Re: [PATCH 1/2] numa: Add simple generic NUMA emulation

From: Tvrtko Ursulin
Date: Mon Aug 12 2024 - 12:36:01 EST



Hi Jonathan,

On 08/08/2024 17:27, Jonathan Cameron wrote:
On Thu, 8 Aug 2024 12:56:44 +0100
Tvrtko Ursulin <tvrtko.ursulin@xxxxxxxxxx> wrote:

[Please excuse the re-send, but as I heard nothing concern is it did not
get lost in your busy mailbox.]

Hi Greg,

Gentle reminder on the opens from this thread. Let me re-summarise the
question below:

On 26/06/2024 12:47, Tvrtko Ursulin wrote:

Hi Greg,

On 26/06/2024 08:38, Greg Kroah-Hartman wrote:
On Tue, Jun 25, 2024 at 01:58:02PM +0100, Tvrtko Ursulin wrote:
From: Maíra Canal <mcanal@xxxxxxxxxx>

Add some common code for splitting the memory into N emulated NUMA
memory
nodes.

Individual architecture can then enable selecting this option and use
the
existing numa=fake=<N> kernel argument to enable it.

Memory is always split into equally sized chunks.

Signed-off-by: Maíra Canal <mcanal@xxxxxxxxxx>
Signed-off-by: Tvrtko Ursulin <tvrtko.ursulin@xxxxxxxxxx>
Co-developed-by: Tvrtko Ursulin <tvrtko.ursulin@xxxxxxxxxx>
Cc: Catalin Marinas <catalin.marinas@xxxxxxx>
Cc: Will Deacon <will@xxxxxxxxxx>
Cc: Greg Kroah-Hartman <gregkh@xxxxxxxxxxxxxxxxxxx>
Cc: “Rafael J. Wysocki" <rafael@xxxxxxxxxx>
---
  drivers/base/Kconfig          |  7 ++++
  drivers/base/Makefile         |  1 +
  drivers/base/arch_numa.c      |  6 ++++
  drivers/base/numa_emulation.c | 67 +++++++++++++++++++++++++++++++++++
  drivers/base/numa_emulation.h | 21 +++++++++++

Why not just properly describe the numa topology in your bootloader or
device tree and not need any such "fake" stuff at all?

Also, you are now asking me to maintain these new files, not something
I'm comfortable doing at all sorry.

Mostly because ae3c107cd8be ("numa: Move numa implementation to common
code") and existing common code in drivers/base/arch_numa.c it appeared
it could be acceptable to add the simple NUMA emulation into the common
code too. Then building upon the same concept as on x86 where no need
for firmware changes is needed for experimenting with different
configurations.

Would folding into arch_numa.c so no new files are added address your
concern, or your main issue is the emulation in general?

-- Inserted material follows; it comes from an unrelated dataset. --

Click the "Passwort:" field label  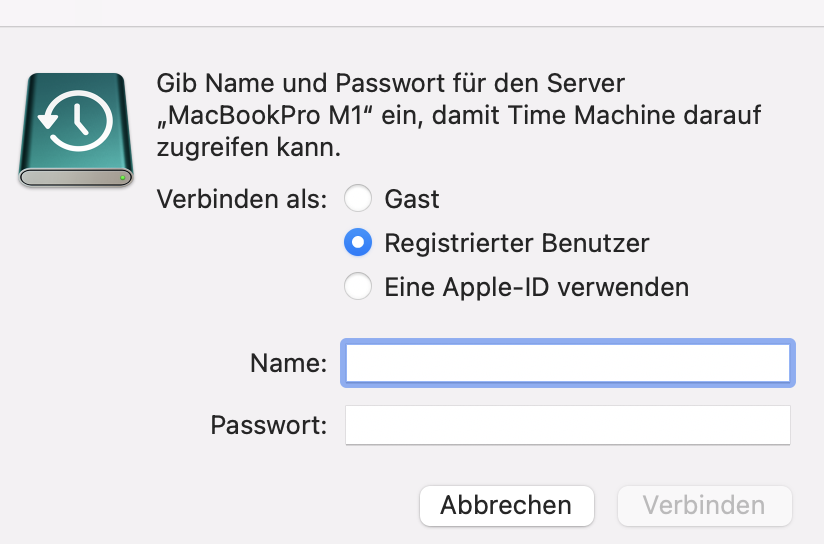(269, 425)
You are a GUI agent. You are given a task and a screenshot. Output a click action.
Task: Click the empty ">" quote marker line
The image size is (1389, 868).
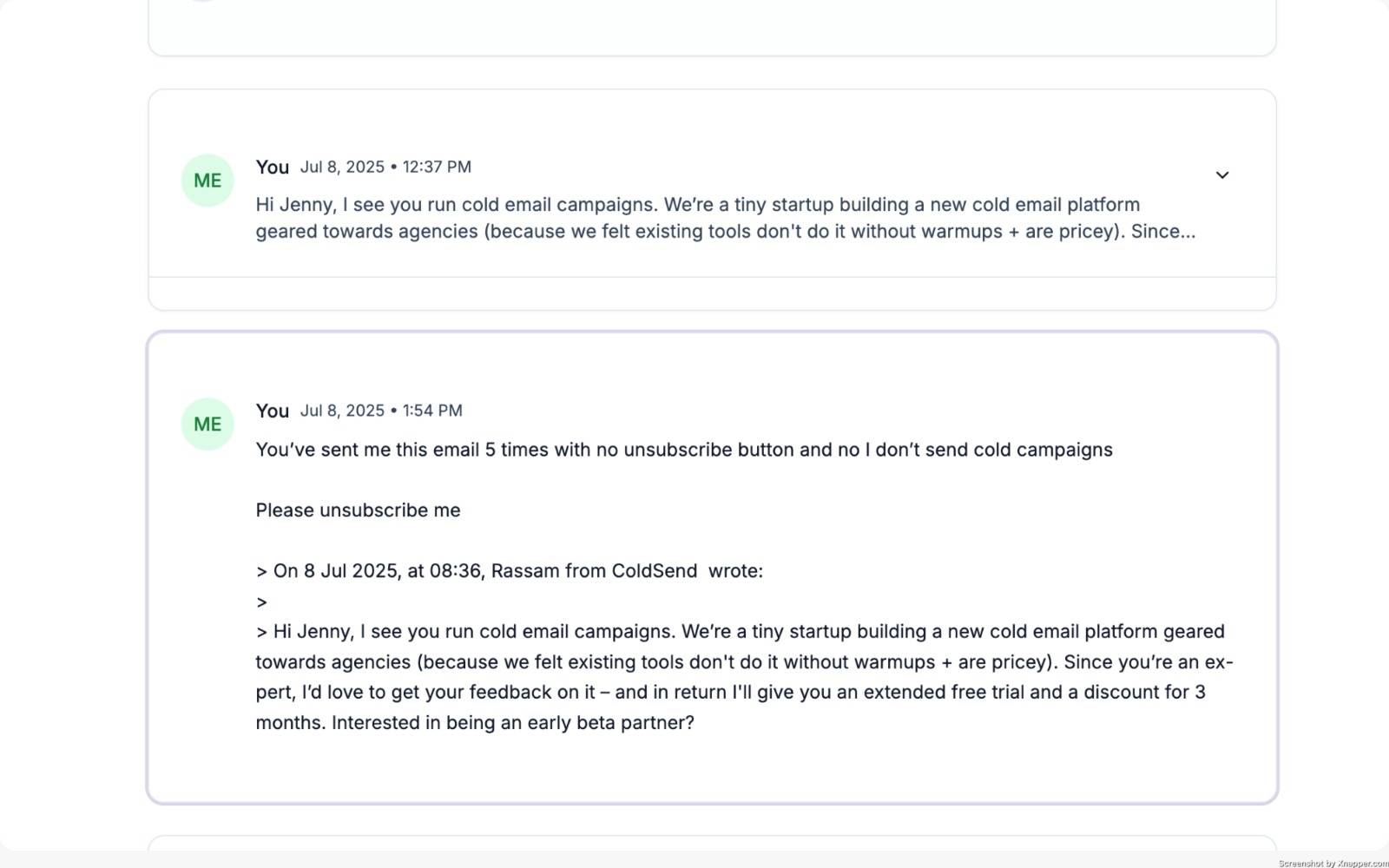[x=262, y=602]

Re-iterating and slightly re-formulating this question I see three options:

a)
Fold the new simple generic code into the existing arch_numa.c,
addressing the "no new files" objection, if that was the main objection.

b)
Move completely into arch code - aka you don't want to see it under
drivers/base at all, ever, regardless of how simple the new code is, or
that common NUMA code is already there.

c)
Strong nack for either a) or b) - so "do it in the firmware" comment.

Trying to understand your position so we can progress this.

See:
https://lore.kernel.org/all/20240807064110.1003856-20-rppt@xxxxxxxxxx/
and rest of thread
https://lore.kernel.org/all/20240807064110.1003856-1-rppt@xxxxxxxxxx/
[PATCH v4 00/26] mm: introduce numa_memblks

Much larger rework and unification set from Mike Rapoport
that happens to end up adding numa emulation as part of making
the x86 numa_memblk work for arm64 etc.

It's in mm-unstable now so getting some test coverage etc.

Sorry, I'd kind of assumed this also went to linux-mm so
the connection would have been made.

This is great - I did not see it since I don't read linux-mm regularly!

I gave Mike's implementation a spin on top of RPi 6.11 kernel and it mostly works fine.

Is the decision that this is going in pretty much set, that is, high level acks are there?

One area to potentially improve is working around CMA areas when they are put by the firmware at a range which straddles two nodes. In my series, albeit not the one I yet posted, I have some code to fudge that so that CMA ends up wholly in one node and so CMA initialisation can succeed.

I can try and adapt that patch to this series and post as a RFC.

Then there are some odd things about NUMA, memory pressure and swap behaviour, but that is not specific to this series and not something I got to the bottom off just yet. Could be specific to my board and IO for instance.

Regards,

Tvrtko